▶ **Goal**
Copy the lines of the material word for word, beginning at the line containing "Given: Select the Both To Score tab" and continuing through the line containing "(x=197, y=98)". Omit the pictures from your copy.

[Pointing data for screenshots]
━━━━━━━━

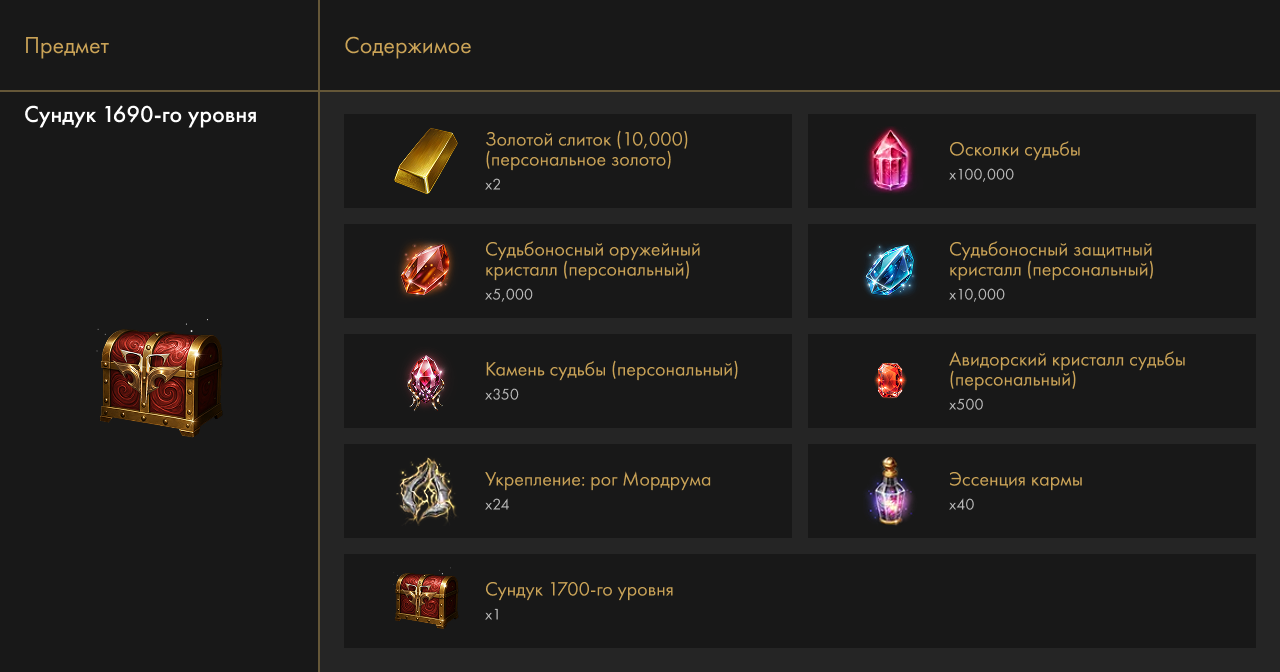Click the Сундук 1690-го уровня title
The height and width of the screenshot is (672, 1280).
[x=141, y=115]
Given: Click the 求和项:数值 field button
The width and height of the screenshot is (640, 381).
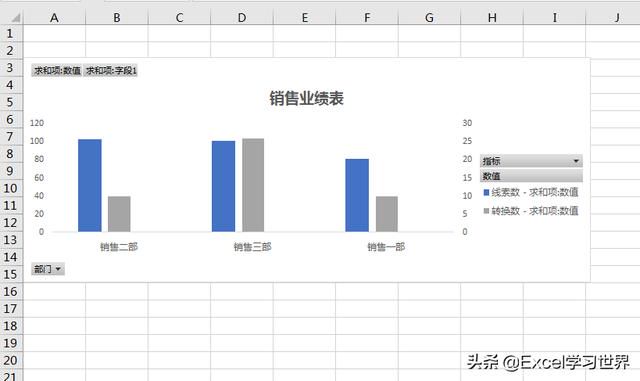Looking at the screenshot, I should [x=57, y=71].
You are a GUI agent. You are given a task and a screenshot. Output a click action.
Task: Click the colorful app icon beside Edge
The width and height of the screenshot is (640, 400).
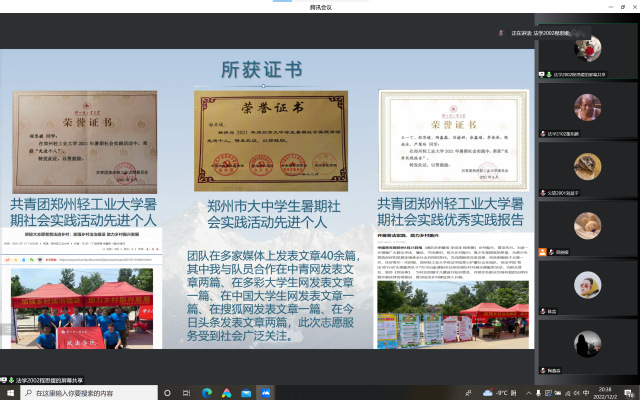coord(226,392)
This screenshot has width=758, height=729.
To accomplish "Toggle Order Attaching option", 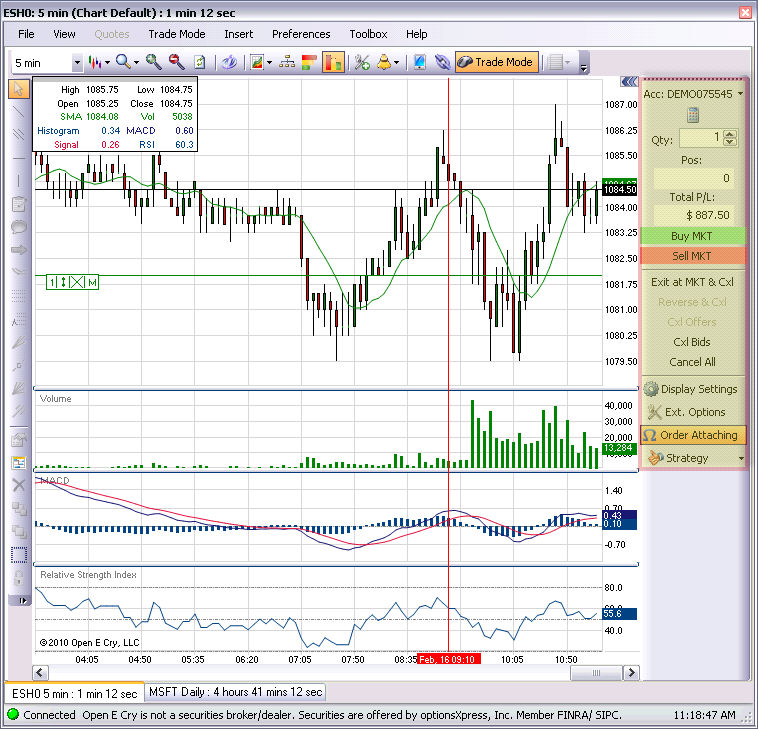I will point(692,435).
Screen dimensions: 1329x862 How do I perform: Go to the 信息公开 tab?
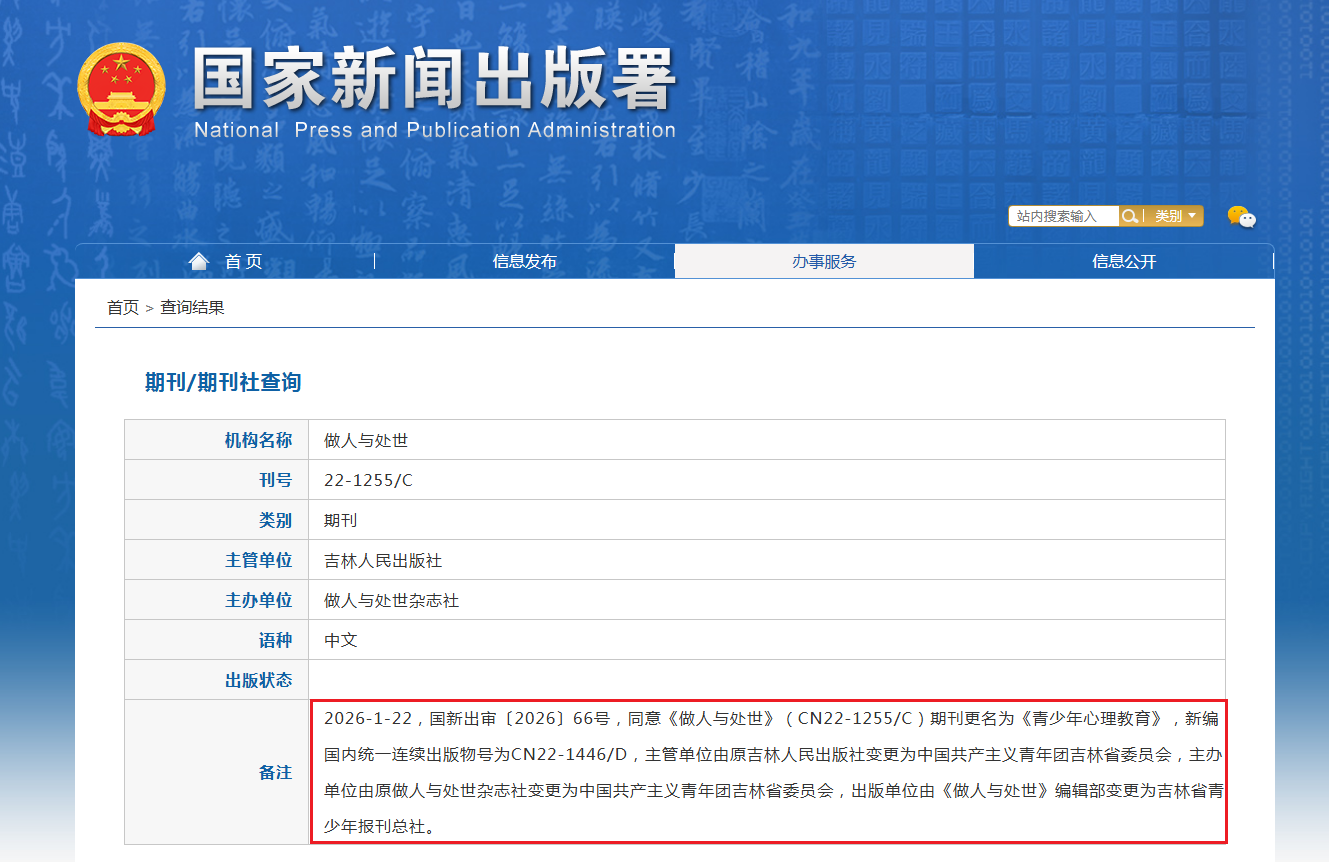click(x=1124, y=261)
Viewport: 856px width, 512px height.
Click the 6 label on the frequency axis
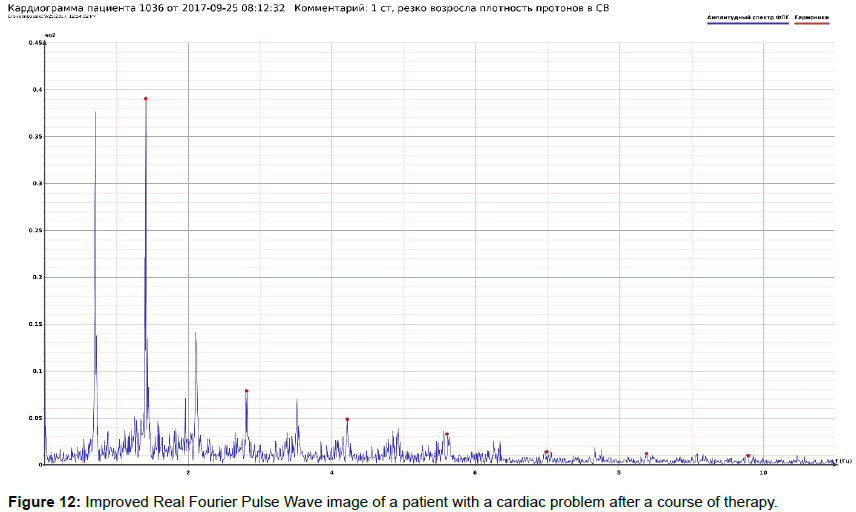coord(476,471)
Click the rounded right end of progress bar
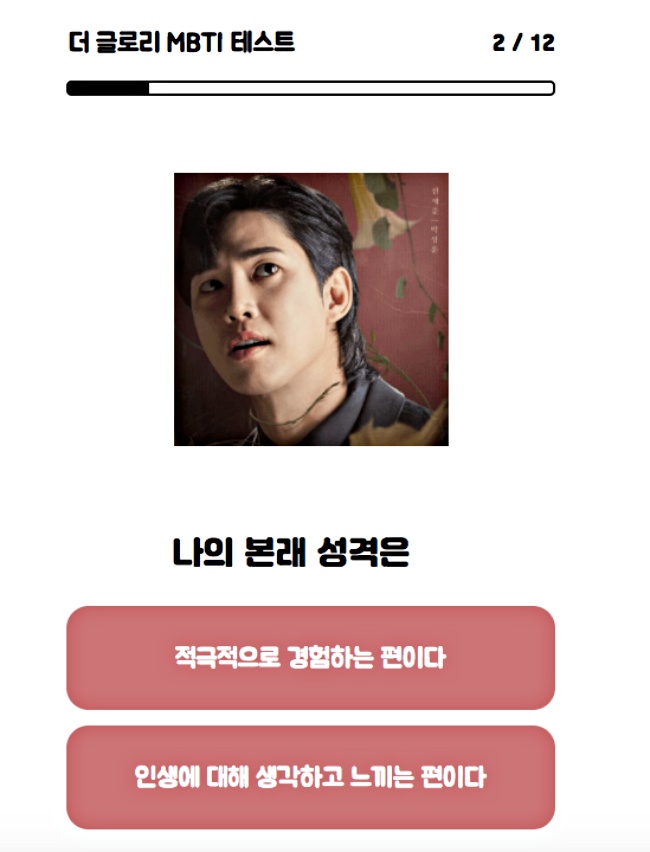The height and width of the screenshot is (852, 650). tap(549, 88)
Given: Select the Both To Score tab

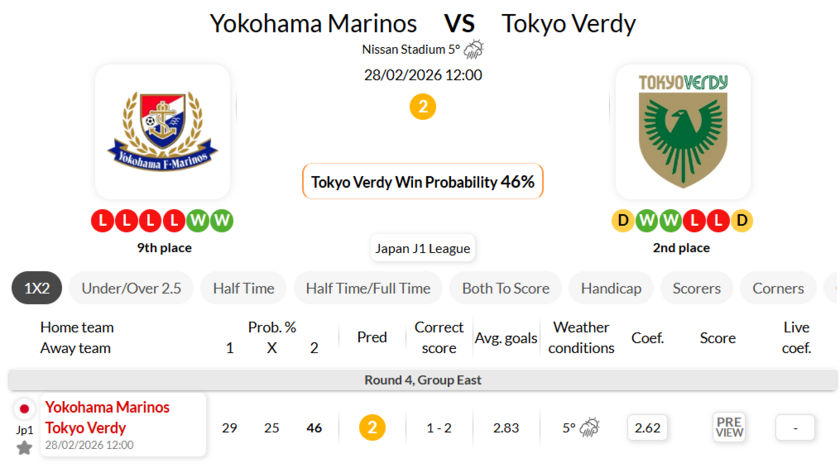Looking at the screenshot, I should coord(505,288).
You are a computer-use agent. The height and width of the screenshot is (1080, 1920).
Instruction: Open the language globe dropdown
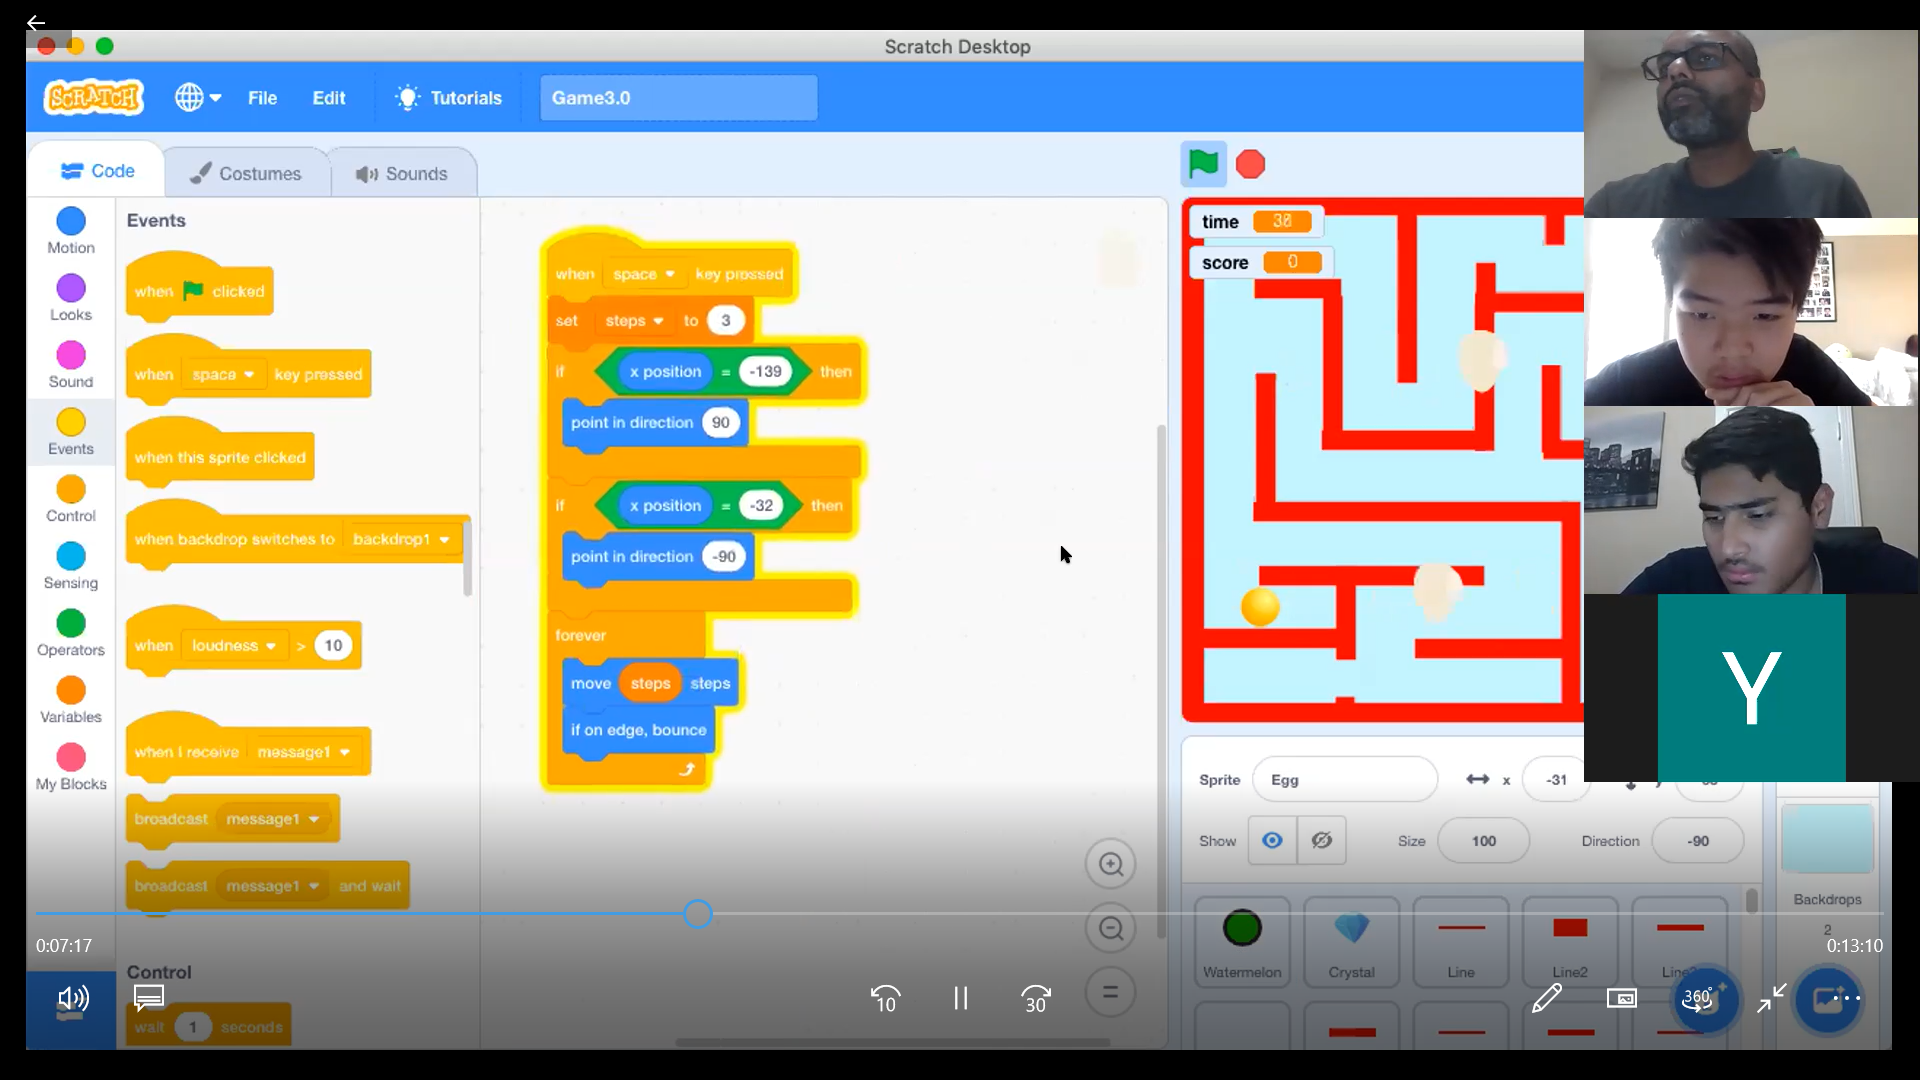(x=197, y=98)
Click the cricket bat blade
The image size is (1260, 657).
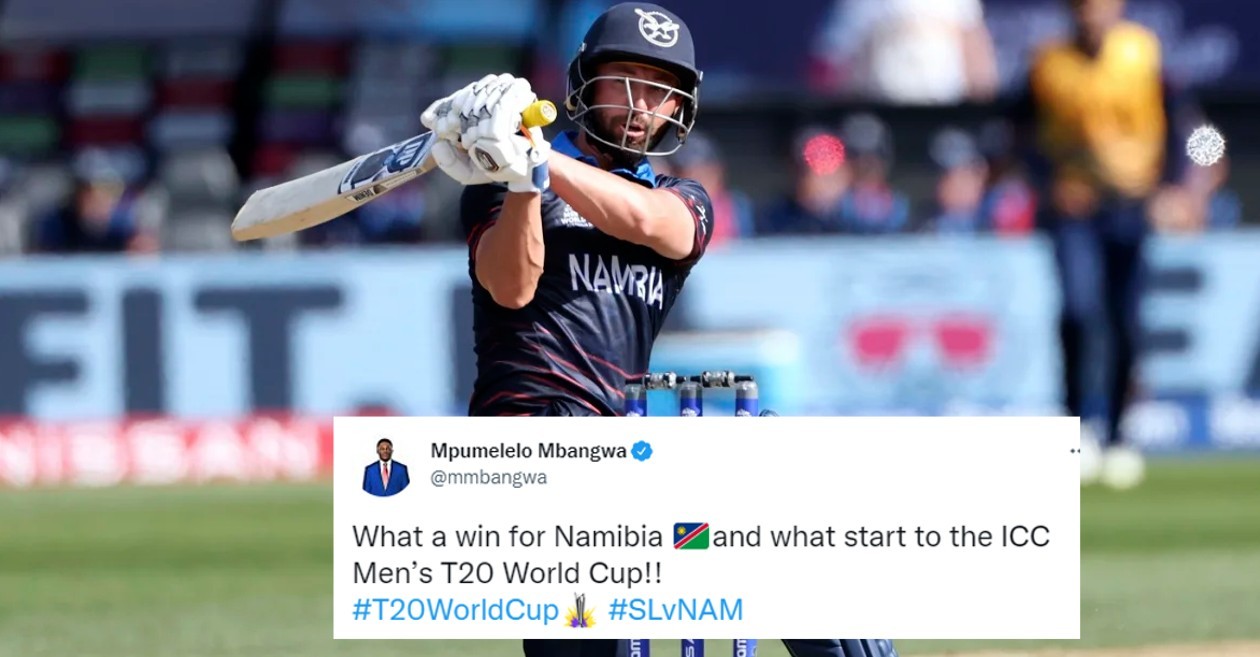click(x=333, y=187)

━━━━━━━━

▶ **Completed exercise**
Given: Select the Both To Score tab

Looking at the screenshot, I should coord(505,288).
You are a computer-use agent. The height and width of the screenshot is (1080, 1920).
Instruction: Open the language globe dropdown
(x=197, y=98)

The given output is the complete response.